[Provided records Boundary: Start]

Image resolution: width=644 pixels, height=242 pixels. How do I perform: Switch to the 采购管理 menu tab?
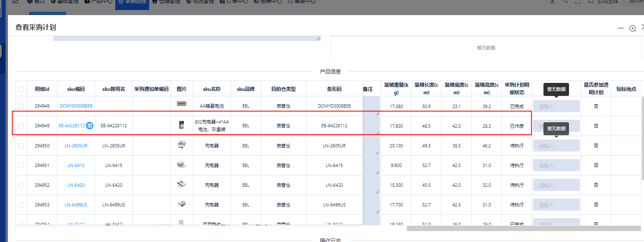click(x=132, y=2)
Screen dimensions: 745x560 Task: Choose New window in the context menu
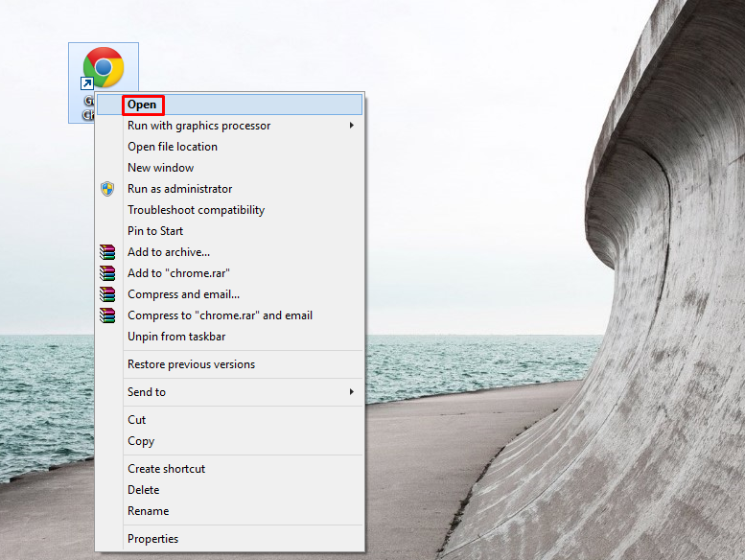coord(160,168)
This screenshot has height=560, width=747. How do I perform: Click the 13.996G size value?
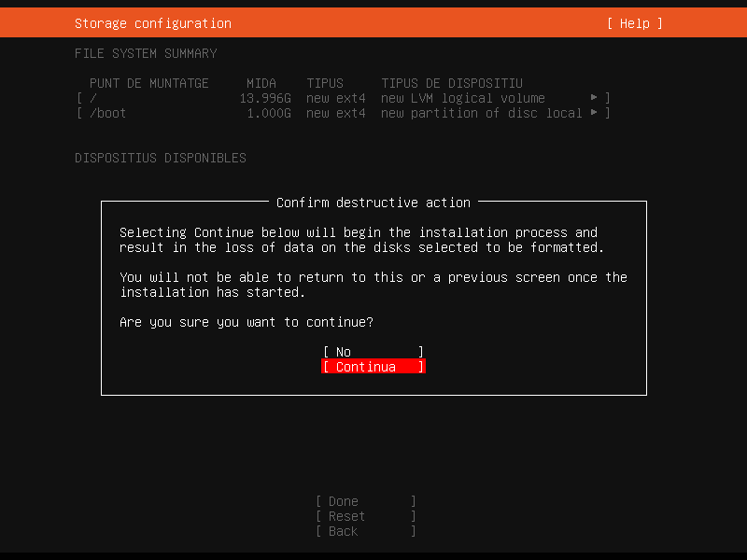tap(265, 98)
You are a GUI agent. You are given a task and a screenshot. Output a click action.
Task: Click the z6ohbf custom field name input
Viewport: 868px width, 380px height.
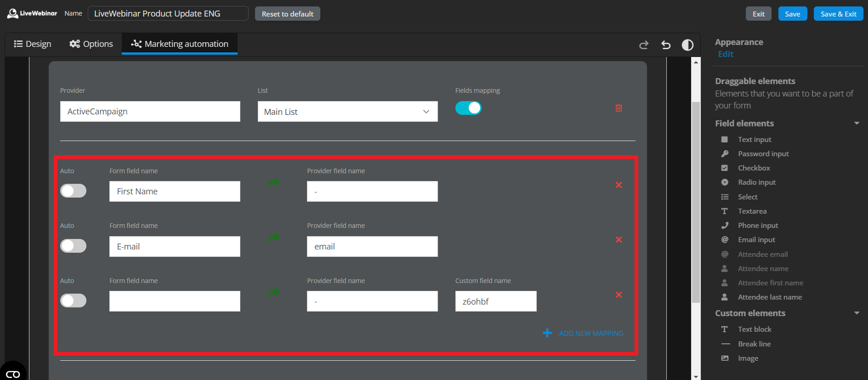coord(495,301)
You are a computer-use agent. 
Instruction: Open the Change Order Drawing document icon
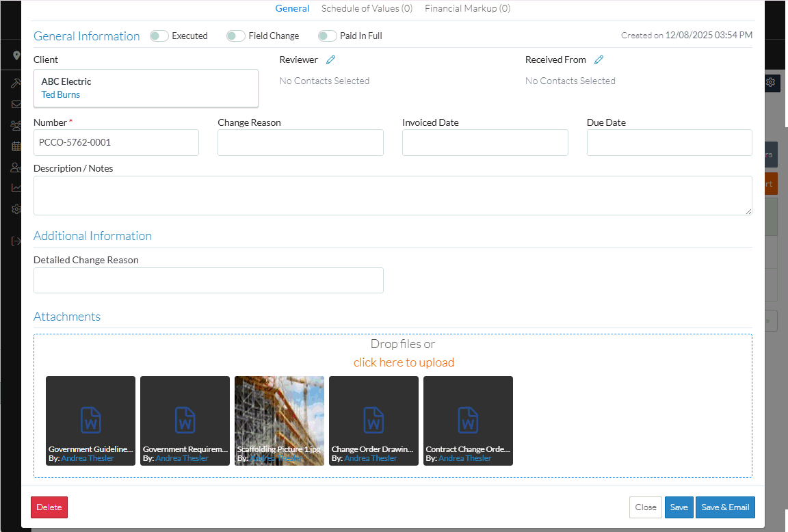coord(373,419)
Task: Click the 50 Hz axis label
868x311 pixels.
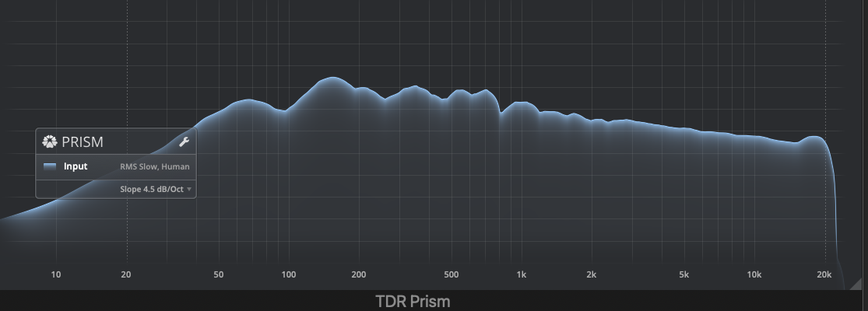Action: [x=219, y=274]

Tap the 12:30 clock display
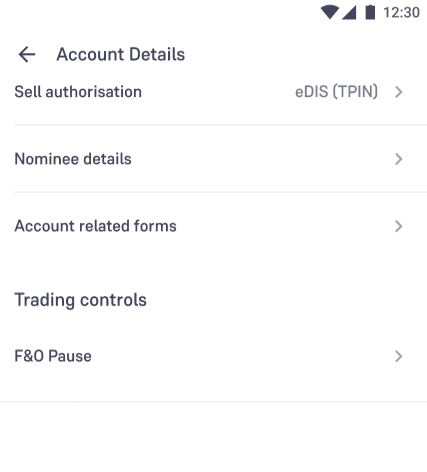pos(401,13)
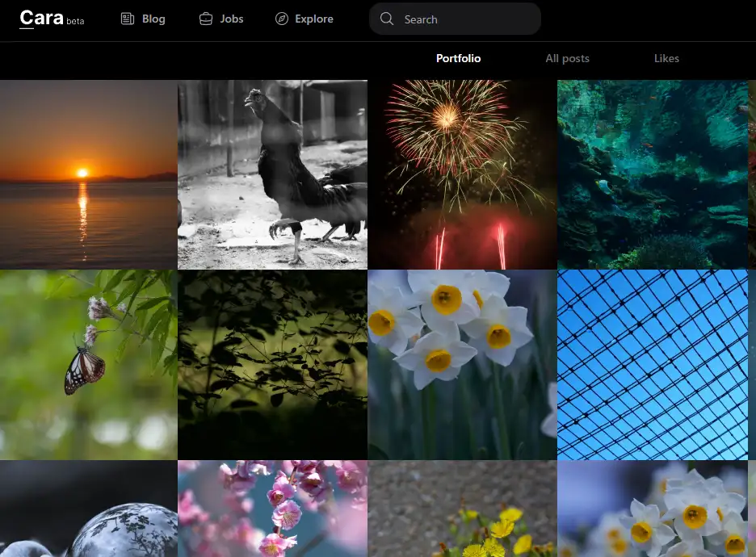Go to the Jobs page
Screen dimensions: 756x557
(231, 19)
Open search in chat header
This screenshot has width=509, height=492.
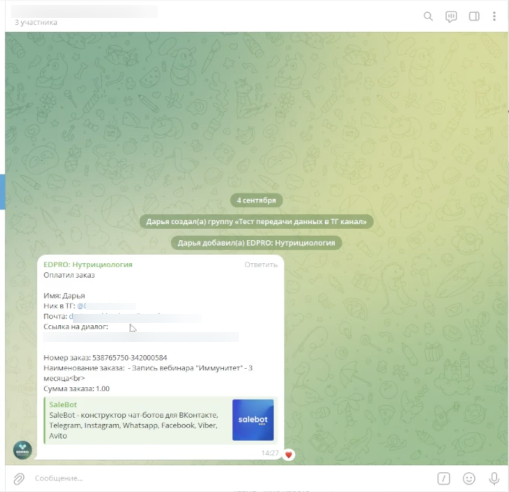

[Provided records Boundary: End]

Which lines above contain the word "agent"? List them.

You are a GUI agent. You are given a task and a screenshot. Output a click action.
You are a computer-use agent. 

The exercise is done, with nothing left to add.